It’s that time of year again when sales teams are assigned their company’s new compensation plans, sales quotas, and job responsibilities. It’s that time of year when sales managers start looking to hire new salespeople and sales executives start looking for new jobs.

It’s that time of year when management teams huddle in the backroom, order pizza, strategize their corporate goals, and develop new business concepts while simultaneously designing marketing materials that will make them look like an industry player.

So, as the New Year approaches, we all make New Year’s resolutions that are both personal and professional. We write on our magical list that we want to make more money, exercise more, get a better job, or lose the extra pounds that have hung around the last few years.

Yet studies show that most people do not have a personal success plan or even a business plan (a sales plan is not a business plan) and that by April of each New Year, most people have failed to live up to their New Year goals.
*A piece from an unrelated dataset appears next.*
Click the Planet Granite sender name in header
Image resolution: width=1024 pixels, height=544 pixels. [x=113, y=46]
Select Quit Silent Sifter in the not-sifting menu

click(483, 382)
So, will you be prepared to reach your goals?

Traditional New Year’s resolutions include get out of debt, get a new job or work from home, save more money, exercise, get organized, learn something new, and reduce stress. At the Value Forward Network, we work with CEOs and senior executives to increase their professional and corporate business performance. To help our many readers, we have provided a list of the top ten recommended New Year’s “business” resolutions modified from the traditional ones you might have already seen or made.

Follow them and you will be healthier, wealthier and wiser in 2010.

Are the following resolutions tough? You bet they are. Am I being too aggressive in my observations? Maybe. But these are New Year’s resolutions. They are designed to make you reach for strategic and tactical goals that will make you more successful.

2010 is up to you!

Top 10 New Year’s Business Resolutions

  1. Be a better leader. As the CEO or president of my company, I will not let ego drive my business decisions. Instead, I will substitute business logic, research and input from others.
  2. Base my business decisions on research. As the CEO or president, I will not make up my team’s annual sales quota or target assignments in the backroom. Instead, I will calculate their goals based on a mathematical sales capture model that also looks at market opportunity size by territory.
  3. Invest in my business. As the CEO or President of my company, I will invest in outside sales training, marketing, and strategy advisement for my company, because I really don’t know everything and without increased revenue capture . . . we don’t need our other departments.
  4. Accept accountability. As a salesperson, I will not blame marketing, the services group, operations/engineering, or my boss when I do not hit my assigned sales quota. Instead, I will be a mature salesperson and accept it’s my responsibility to be successful within the corporate environment I operate in.
  5. Invest in myself. As a salesperson, I will stop being cheap, accept that sales is my chosen career, understand that I am a professional, and actually invest my own money in career training to become more successful (at least 1% of my gross income a year).
  6. Learn something new. As a salesperson, I will finally admit that I don’t know everything and will actually try to learn some new sales methods, strategies and techniques to increase my success.
  7. Make more money. As a salesperson, even though I hate to cold call, I will cold call at least 40 new prospects a week, every week — because cold calling is still one of the best ways to hunt for new business and make more money.
  8. Be more productive. As a marketing department manager, I will focus on generating qualified inbound leads for my sales team first, work on branding second, and create brochures third.
  9. Reduce stress. As a sales management executive, I will not manage my team by emotions. Instead, I will manage my sales team by business metrics that are realistic and can be documented.
  10. Help others. As a manager of operations, engineering or corporate services delivery, I will stop blaming the sales department for client engagement problems and start working with them in tandem to deliver what I said we can do.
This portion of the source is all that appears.